Start of SUPPLIED MATERIAL

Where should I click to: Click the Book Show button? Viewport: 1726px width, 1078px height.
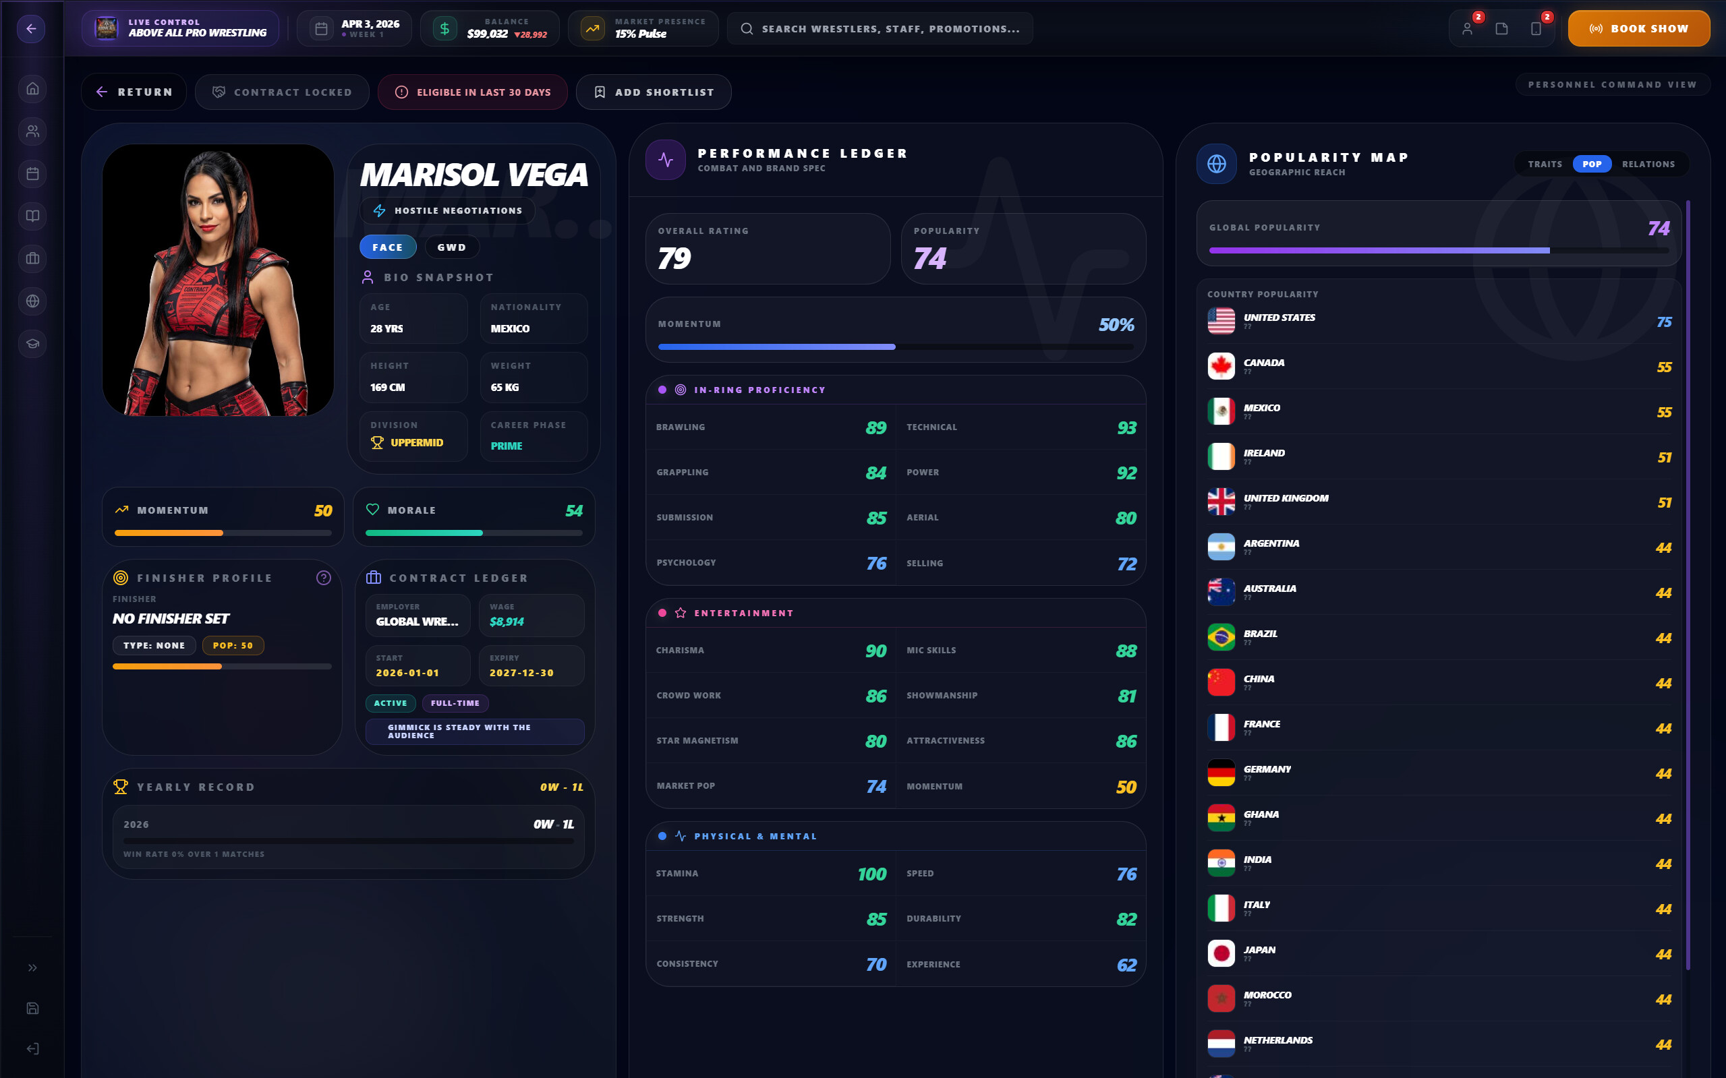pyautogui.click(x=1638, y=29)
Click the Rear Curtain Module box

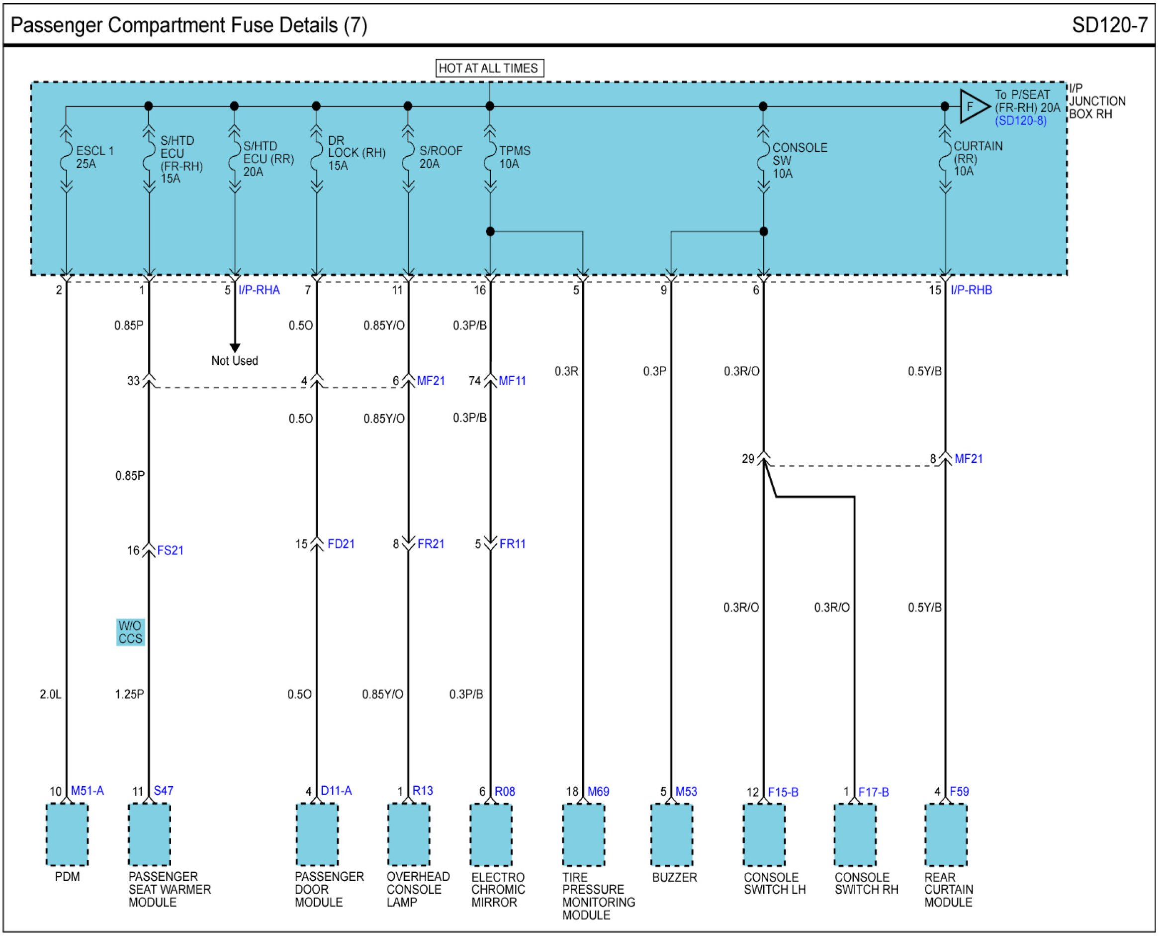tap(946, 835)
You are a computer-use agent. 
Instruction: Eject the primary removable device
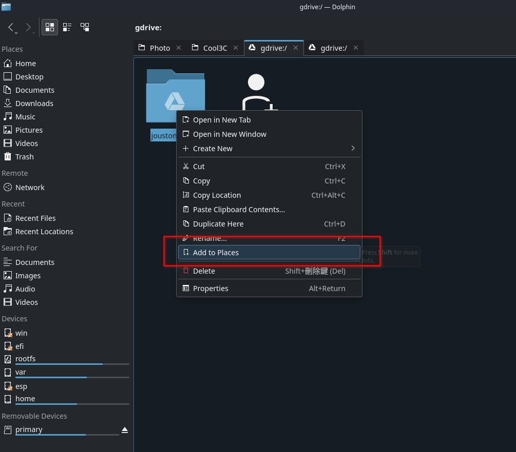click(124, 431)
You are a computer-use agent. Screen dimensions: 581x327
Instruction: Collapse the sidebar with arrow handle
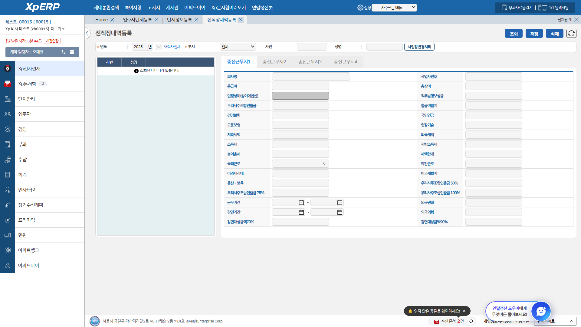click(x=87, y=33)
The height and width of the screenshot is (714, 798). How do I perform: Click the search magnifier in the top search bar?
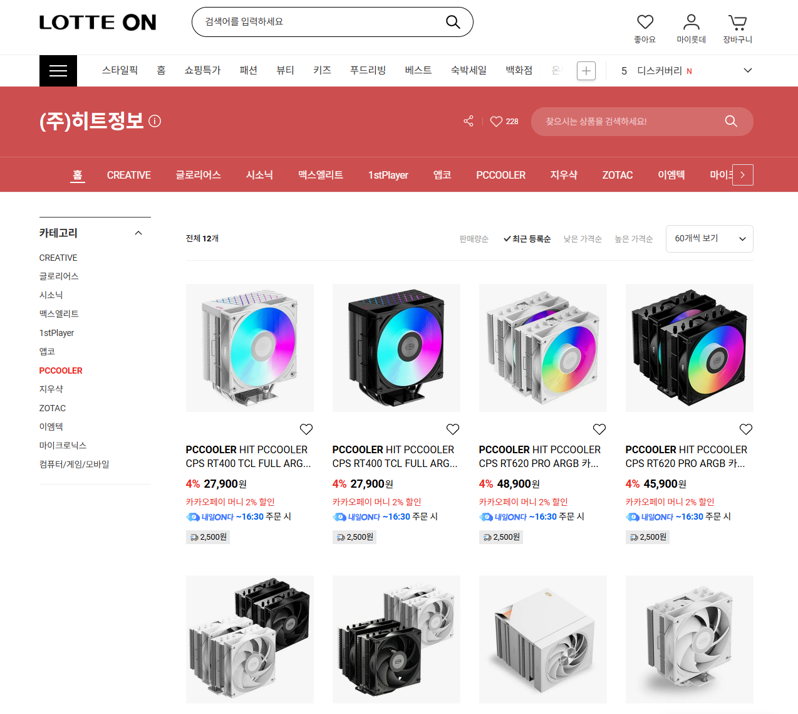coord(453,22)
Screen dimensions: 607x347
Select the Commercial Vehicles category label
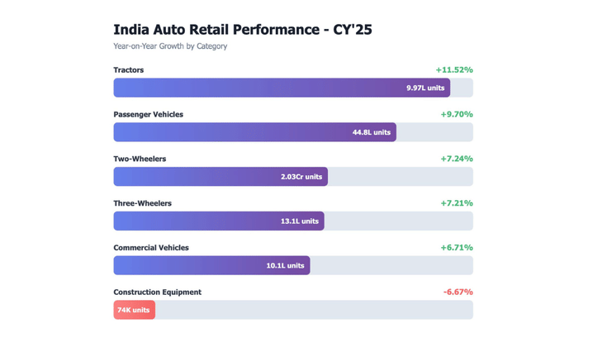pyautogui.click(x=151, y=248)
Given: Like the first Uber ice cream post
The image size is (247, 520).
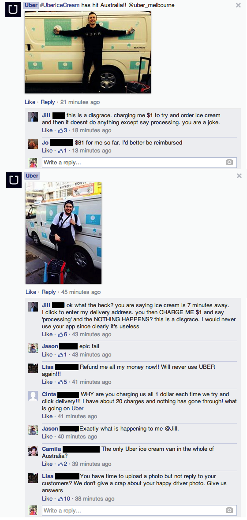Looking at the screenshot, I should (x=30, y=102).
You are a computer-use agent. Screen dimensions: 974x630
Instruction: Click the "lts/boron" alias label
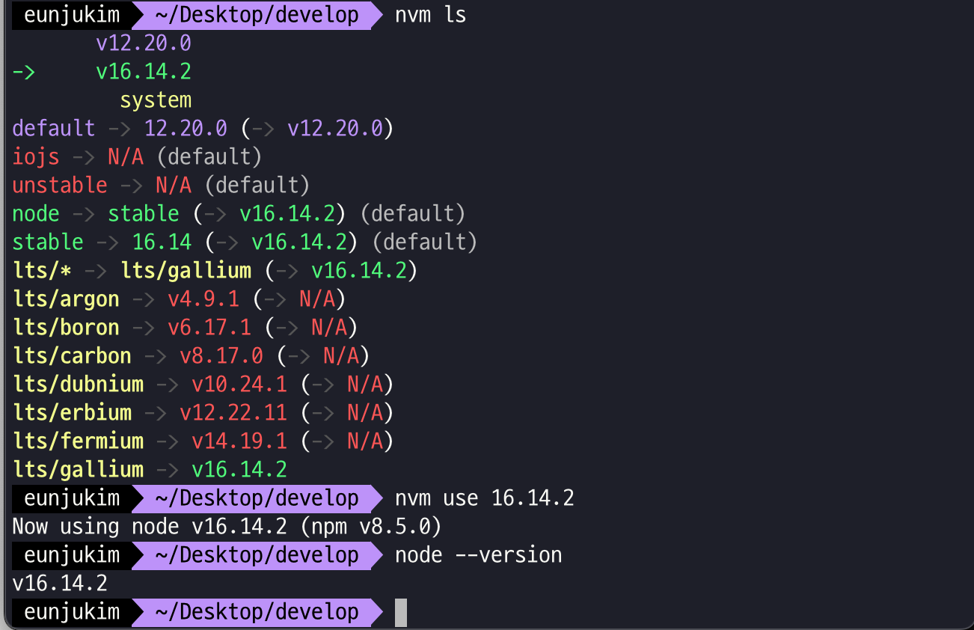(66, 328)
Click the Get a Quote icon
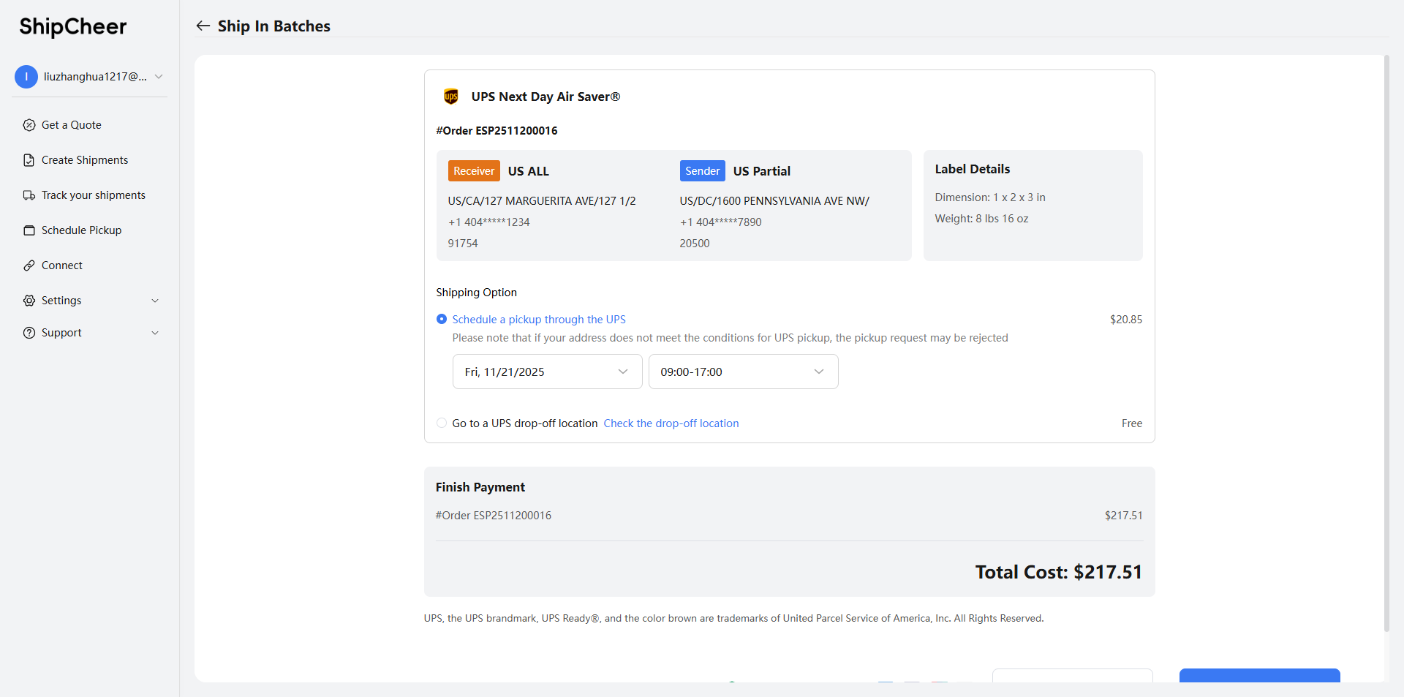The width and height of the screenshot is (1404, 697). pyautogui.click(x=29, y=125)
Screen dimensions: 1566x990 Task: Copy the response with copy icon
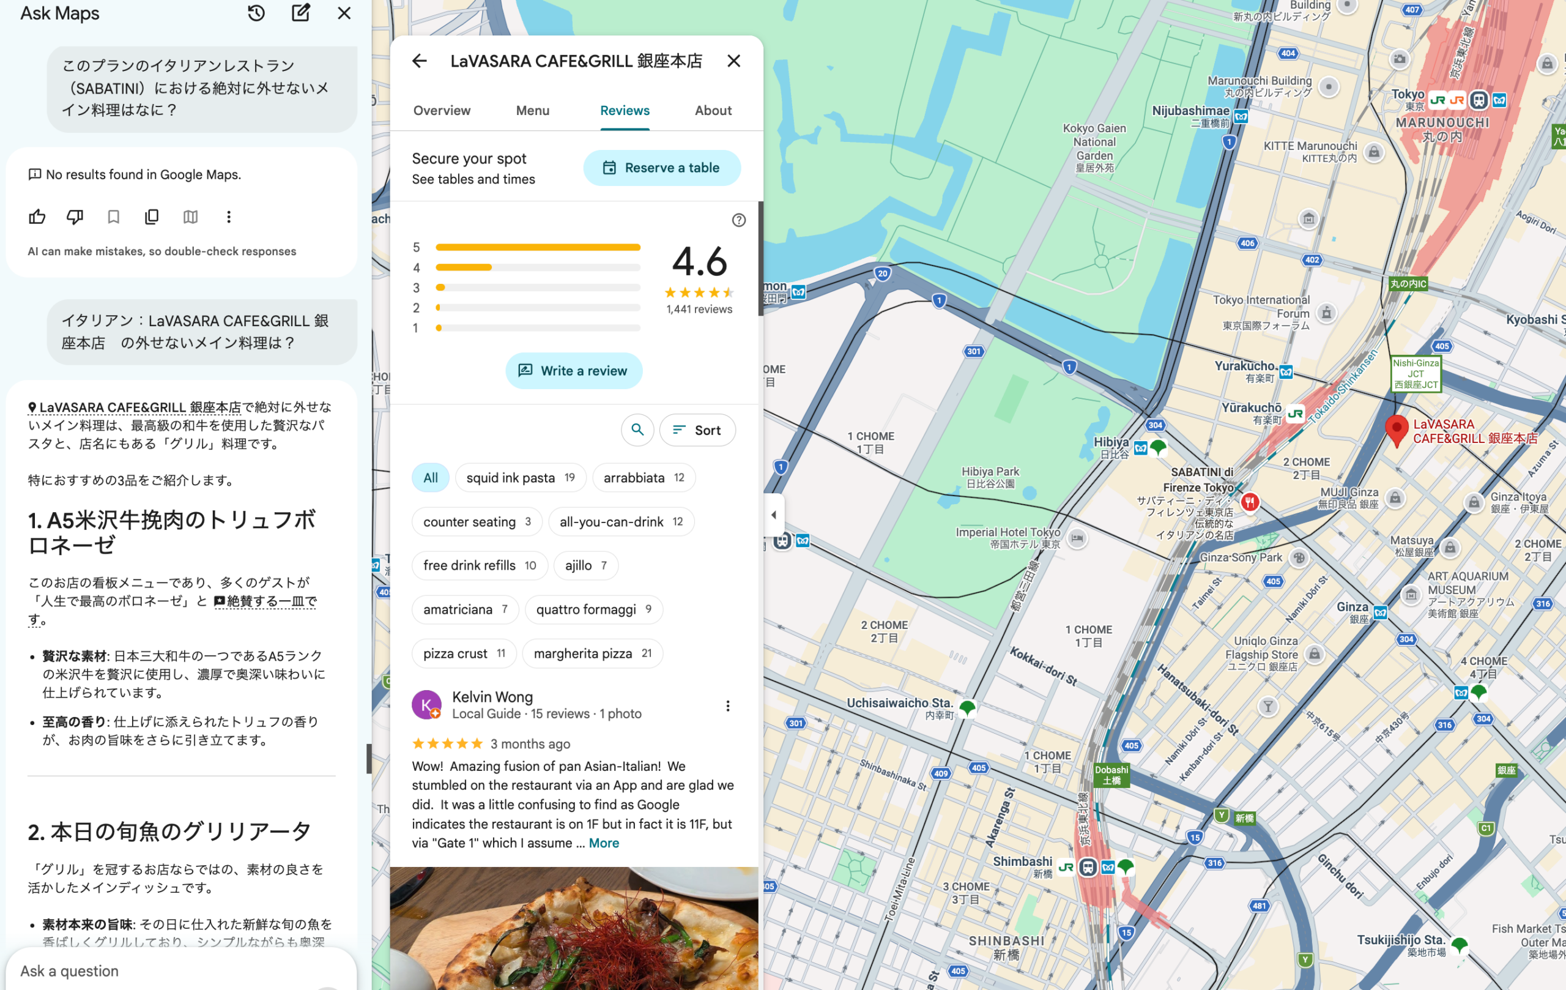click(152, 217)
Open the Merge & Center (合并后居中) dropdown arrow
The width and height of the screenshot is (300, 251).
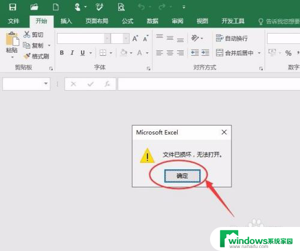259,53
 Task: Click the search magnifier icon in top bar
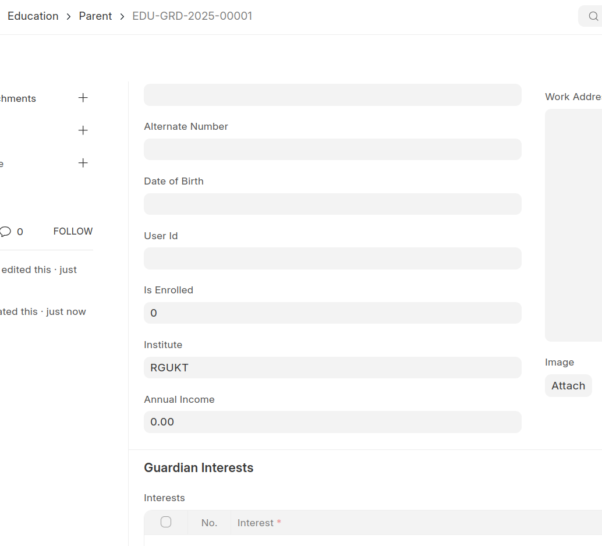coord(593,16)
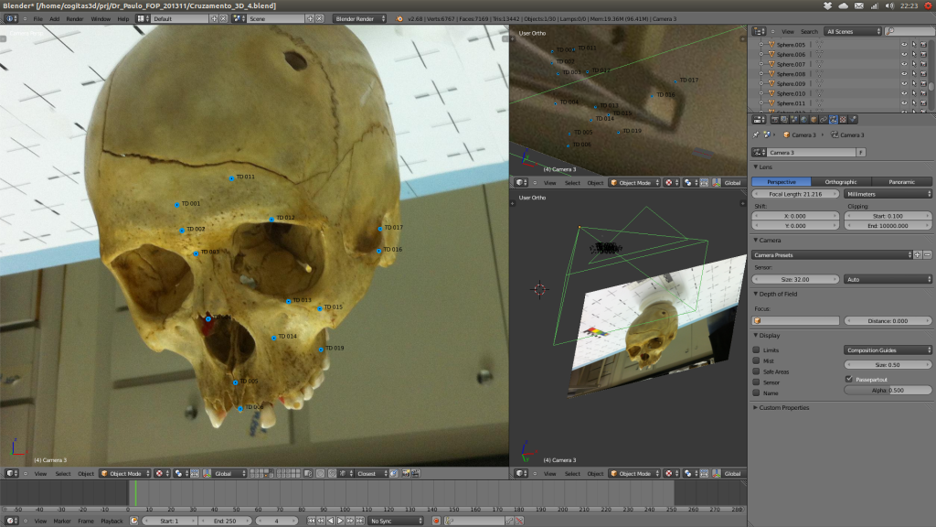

End of SUPPLIED MATERIAL

## [WRITTEN EXERCISE]
Retype every line of the items above verbatim, but leave out the pictures.

## [SOLUTION TO THIS TASK]
Where should I click to: Click the Book Show button? Viewport: 1726px width, 1078px height.
pyautogui.click(x=1638, y=29)
Click the Rear Curtain Module box

tap(946, 835)
You are a computer-use agent. 
Instruction: Eject the primary removable device
click(124, 431)
You are a computer-use agent. Screen dimensions: 581x327
Instruction: Collapse the sidebar with arrow handle
click(x=87, y=33)
The height and width of the screenshot is (714, 798). How do I perform: Click the search magnifier in the top search bar?
coord(453,22)
Screen dimensions: 607x347
Select the Commercial Vehicles category label
pyautogui.click(x=151, y=248)
Given: Like the first Uber ice cream post
The image size is (247, 520).
Looking at the screenshot, I should (x=30, y=102).
You are a computer-use agent. Screen dimensions: 974x630
Instruction: Click the "lts/boron" alias label
(66, 328)
Click the Get a Quote icon
The width and height of the screenshot is (1404, 697). pyautogui.click(x=29, y=125)
Screen dimensions: 1566x990 Task: Copy the response with copy icon
click(152, 217)
Open the Merge & Center (合并后居中) dropdown arrow
The width and height of the screenshot is (300, 251).
259,53
 Task: Click the search magnifier icon in top bar
coord(593,16)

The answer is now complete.